*Data to examine*:

---------------

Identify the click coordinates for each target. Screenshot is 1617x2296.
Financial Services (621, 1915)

---------------

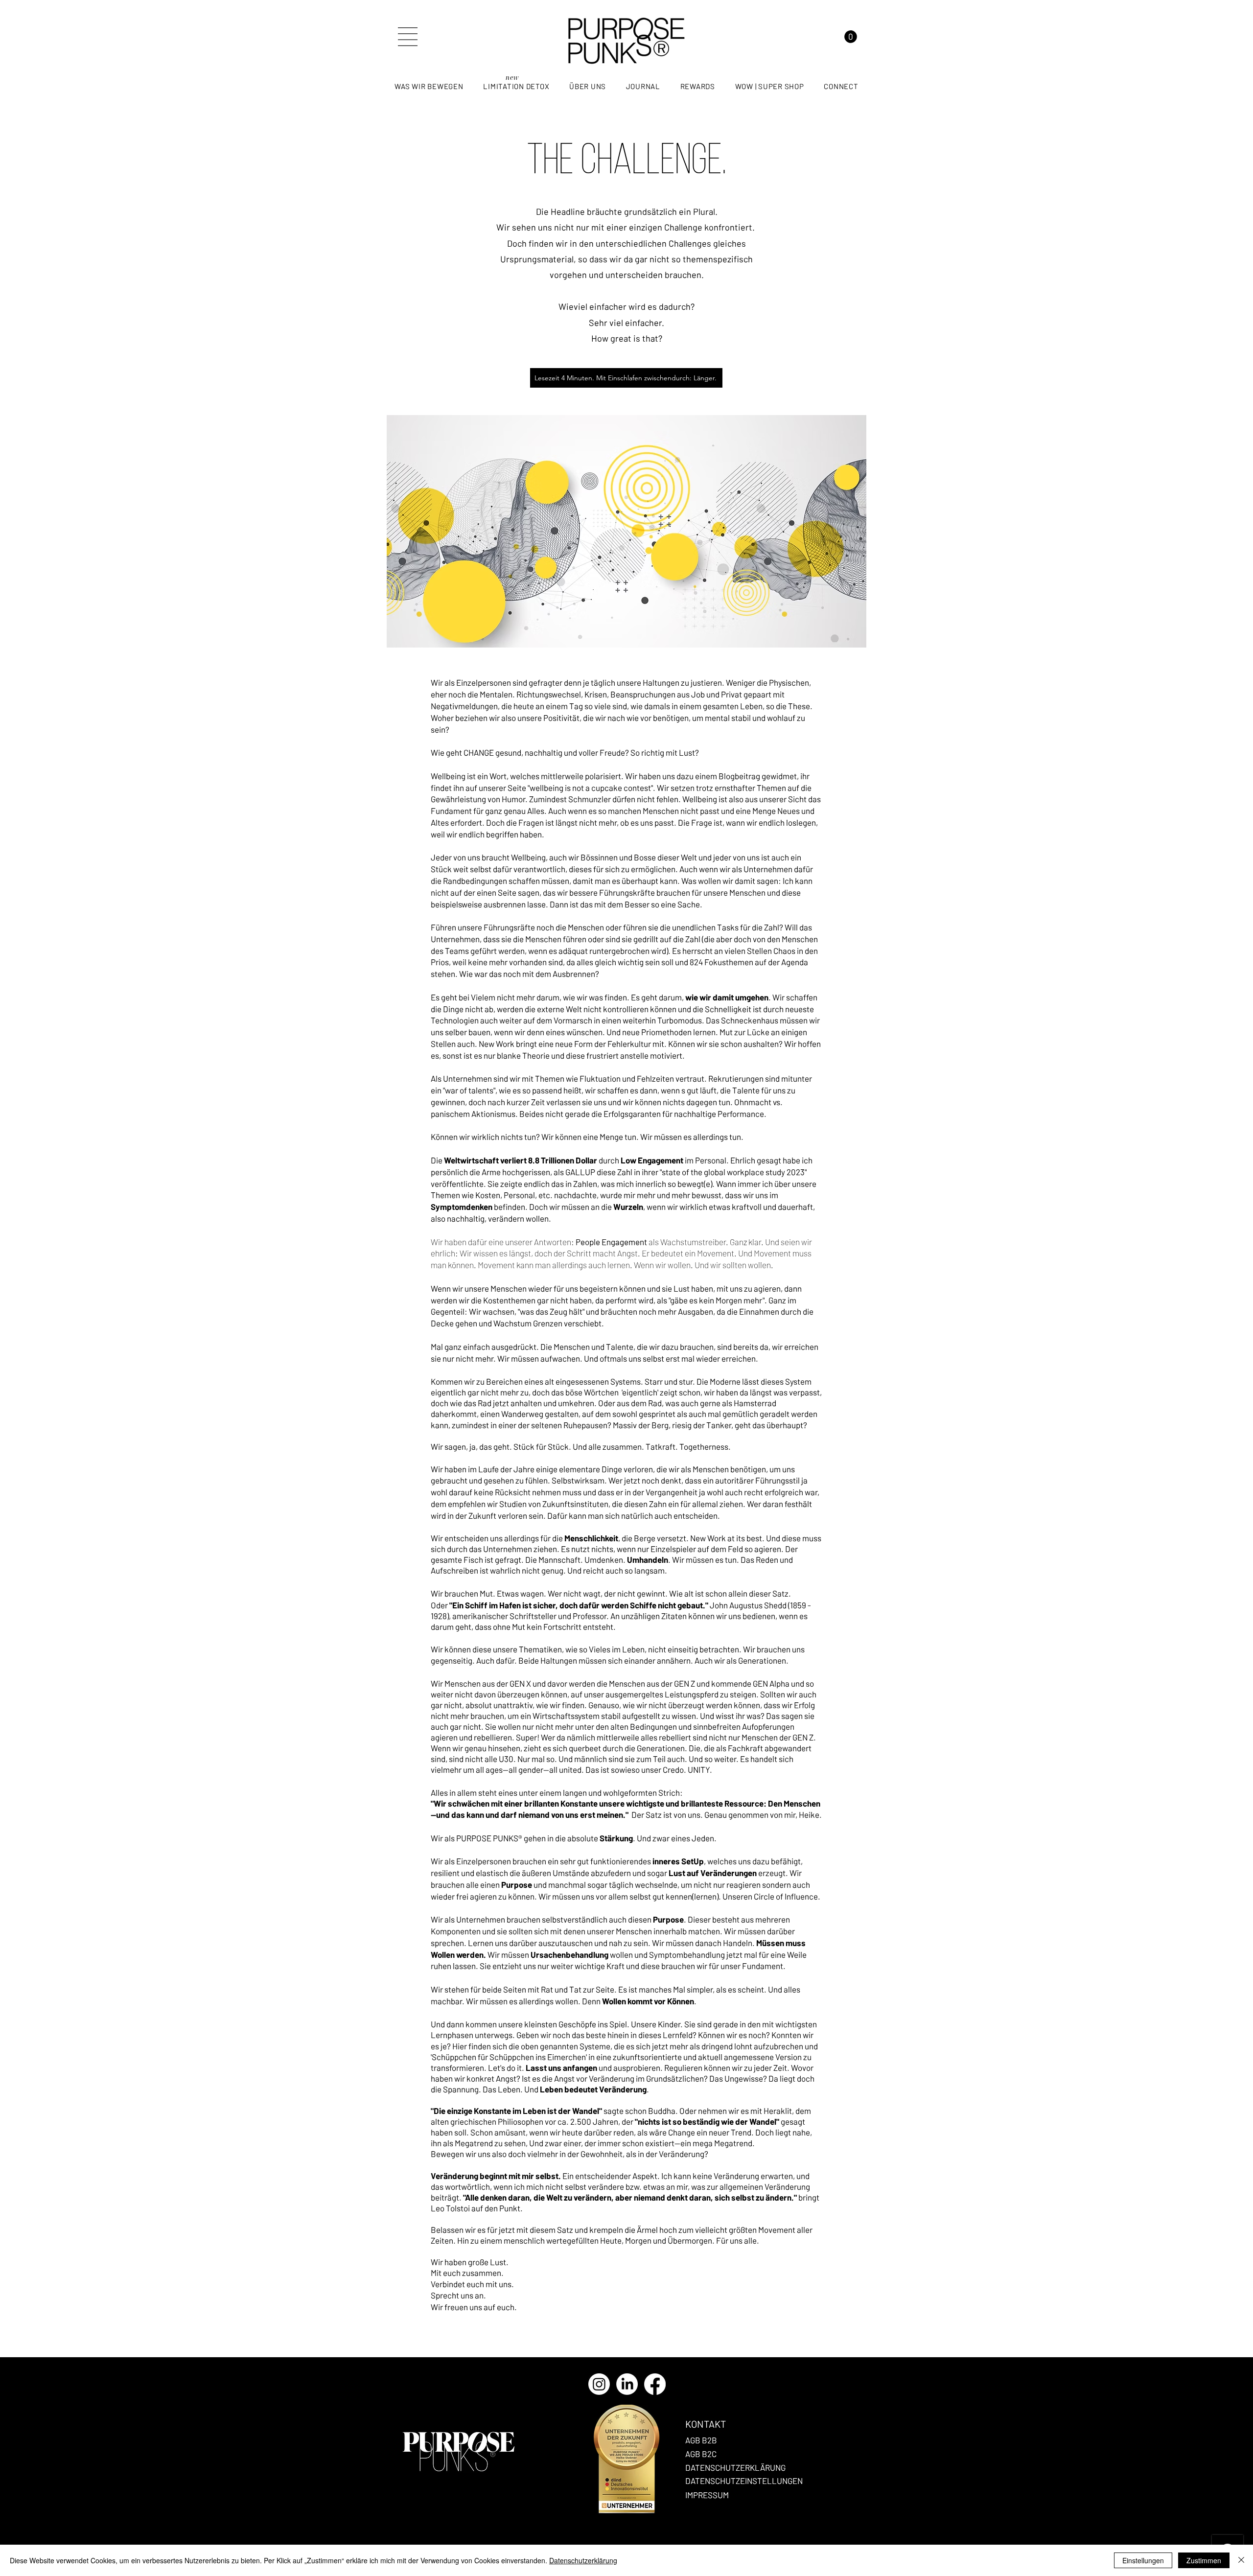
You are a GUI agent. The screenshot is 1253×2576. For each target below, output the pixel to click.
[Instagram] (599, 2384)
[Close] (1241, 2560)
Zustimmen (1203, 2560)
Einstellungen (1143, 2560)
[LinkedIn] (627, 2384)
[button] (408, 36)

---------------

Transcribe the records above from the line holding "Identify the click" down to the line holding "Financial Services (621, 1915)", inclusive, without adding anything.

*Output of the task*:
Identify the click coordinates for each target. Screenshot is 1617x2296.
Financial Services (621, 1915)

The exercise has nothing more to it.